### WHAT YOU NEED TO DO
Only one span of the listing below should come back. It runs from the line with "Where should I" through the line with "has height=840, width=1443.", and each of its lines must be reproduced exactly.

.....

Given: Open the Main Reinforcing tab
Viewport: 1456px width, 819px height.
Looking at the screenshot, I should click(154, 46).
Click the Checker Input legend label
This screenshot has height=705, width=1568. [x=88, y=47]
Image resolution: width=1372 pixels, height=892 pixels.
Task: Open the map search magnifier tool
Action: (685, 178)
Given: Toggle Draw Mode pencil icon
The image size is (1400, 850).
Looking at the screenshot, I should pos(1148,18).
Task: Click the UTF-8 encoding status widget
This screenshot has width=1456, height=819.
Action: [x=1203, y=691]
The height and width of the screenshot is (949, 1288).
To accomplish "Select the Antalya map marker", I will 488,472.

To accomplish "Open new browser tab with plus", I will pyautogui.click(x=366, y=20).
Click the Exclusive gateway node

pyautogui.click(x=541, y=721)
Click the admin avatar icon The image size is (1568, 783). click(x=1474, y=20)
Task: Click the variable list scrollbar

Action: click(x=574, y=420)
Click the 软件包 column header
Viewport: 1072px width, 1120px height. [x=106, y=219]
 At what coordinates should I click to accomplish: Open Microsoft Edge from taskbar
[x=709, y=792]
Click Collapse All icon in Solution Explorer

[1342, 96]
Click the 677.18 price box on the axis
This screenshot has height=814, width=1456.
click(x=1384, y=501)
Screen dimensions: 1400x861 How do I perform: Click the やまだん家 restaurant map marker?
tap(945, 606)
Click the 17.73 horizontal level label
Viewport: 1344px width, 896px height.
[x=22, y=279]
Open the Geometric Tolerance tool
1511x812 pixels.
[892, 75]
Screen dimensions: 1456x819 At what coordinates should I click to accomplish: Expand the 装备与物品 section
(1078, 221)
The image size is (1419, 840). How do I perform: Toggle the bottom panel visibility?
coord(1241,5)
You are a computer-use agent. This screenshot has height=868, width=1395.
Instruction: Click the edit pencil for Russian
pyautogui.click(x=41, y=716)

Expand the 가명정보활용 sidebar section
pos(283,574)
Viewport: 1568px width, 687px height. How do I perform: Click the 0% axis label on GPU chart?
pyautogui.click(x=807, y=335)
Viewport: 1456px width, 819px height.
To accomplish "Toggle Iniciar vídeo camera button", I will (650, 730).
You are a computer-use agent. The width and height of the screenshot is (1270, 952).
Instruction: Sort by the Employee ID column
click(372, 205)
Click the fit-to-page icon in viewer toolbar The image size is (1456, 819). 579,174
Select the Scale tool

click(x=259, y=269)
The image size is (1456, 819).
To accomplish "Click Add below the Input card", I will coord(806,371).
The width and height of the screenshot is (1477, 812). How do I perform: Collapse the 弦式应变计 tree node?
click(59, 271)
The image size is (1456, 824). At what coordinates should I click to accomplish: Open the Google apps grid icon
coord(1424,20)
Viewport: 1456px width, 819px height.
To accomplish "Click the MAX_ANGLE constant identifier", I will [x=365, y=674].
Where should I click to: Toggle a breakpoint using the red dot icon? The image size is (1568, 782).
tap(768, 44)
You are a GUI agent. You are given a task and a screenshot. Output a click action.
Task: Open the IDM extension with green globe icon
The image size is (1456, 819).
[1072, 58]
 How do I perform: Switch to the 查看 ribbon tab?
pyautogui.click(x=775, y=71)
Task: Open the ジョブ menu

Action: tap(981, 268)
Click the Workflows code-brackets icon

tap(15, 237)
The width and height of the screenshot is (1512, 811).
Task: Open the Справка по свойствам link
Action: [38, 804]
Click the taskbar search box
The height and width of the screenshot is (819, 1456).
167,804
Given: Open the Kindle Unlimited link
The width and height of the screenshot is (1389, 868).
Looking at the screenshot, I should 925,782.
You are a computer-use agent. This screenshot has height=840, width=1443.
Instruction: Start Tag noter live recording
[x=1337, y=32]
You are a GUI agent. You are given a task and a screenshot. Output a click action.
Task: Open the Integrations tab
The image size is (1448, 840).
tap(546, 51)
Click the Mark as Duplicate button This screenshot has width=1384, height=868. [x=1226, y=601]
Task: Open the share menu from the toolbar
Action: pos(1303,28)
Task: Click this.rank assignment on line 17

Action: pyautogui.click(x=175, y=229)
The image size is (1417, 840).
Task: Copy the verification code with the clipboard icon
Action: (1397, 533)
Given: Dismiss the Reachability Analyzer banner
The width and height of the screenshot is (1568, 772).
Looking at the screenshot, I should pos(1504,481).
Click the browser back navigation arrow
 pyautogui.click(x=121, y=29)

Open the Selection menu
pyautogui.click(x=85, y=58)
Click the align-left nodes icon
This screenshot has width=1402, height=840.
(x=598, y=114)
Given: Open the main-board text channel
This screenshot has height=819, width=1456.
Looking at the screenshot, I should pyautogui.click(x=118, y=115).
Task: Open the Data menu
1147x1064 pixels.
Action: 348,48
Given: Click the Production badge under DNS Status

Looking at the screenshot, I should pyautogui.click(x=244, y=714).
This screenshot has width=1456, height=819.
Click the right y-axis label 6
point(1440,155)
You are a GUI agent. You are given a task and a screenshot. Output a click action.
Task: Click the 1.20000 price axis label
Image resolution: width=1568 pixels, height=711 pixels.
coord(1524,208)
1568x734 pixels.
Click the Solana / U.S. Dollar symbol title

.....

### WRITTEN SOLUTION
Where should I click to: Toggle a breakpoint using the red dot icon? The image size is (1568, 782).
tap(768, 44)
You are a GUI agent. You are given a task and a screenshot. Output a click action.
Task: Open the IDM extension with green globe icon
The image size is (1456, 819).
[1072, 58]
 How do I perform: Switch to the 查看 ribbon tab?
pyautogui.click(x=775, y=71)
Task: Open the ジョブ menu

Action: tap(981, 268)
Click the Workflows code-brackets icon

tap(15, 237)
The width and height of the screenshot is (1512, 811).
Task: Open the Справка по свойствам link
Action: [38, 804]
Click the taskbar search box
The height and width of the screenshot is (819, 1456).
167,804
Given: Open the Kindle Unlimited link
The width and height of the screenshot is (1389, 868).
Looking at the screenshot, I should 925,782.
You are a computer-use agent. This screenshot has height=840, width=1443.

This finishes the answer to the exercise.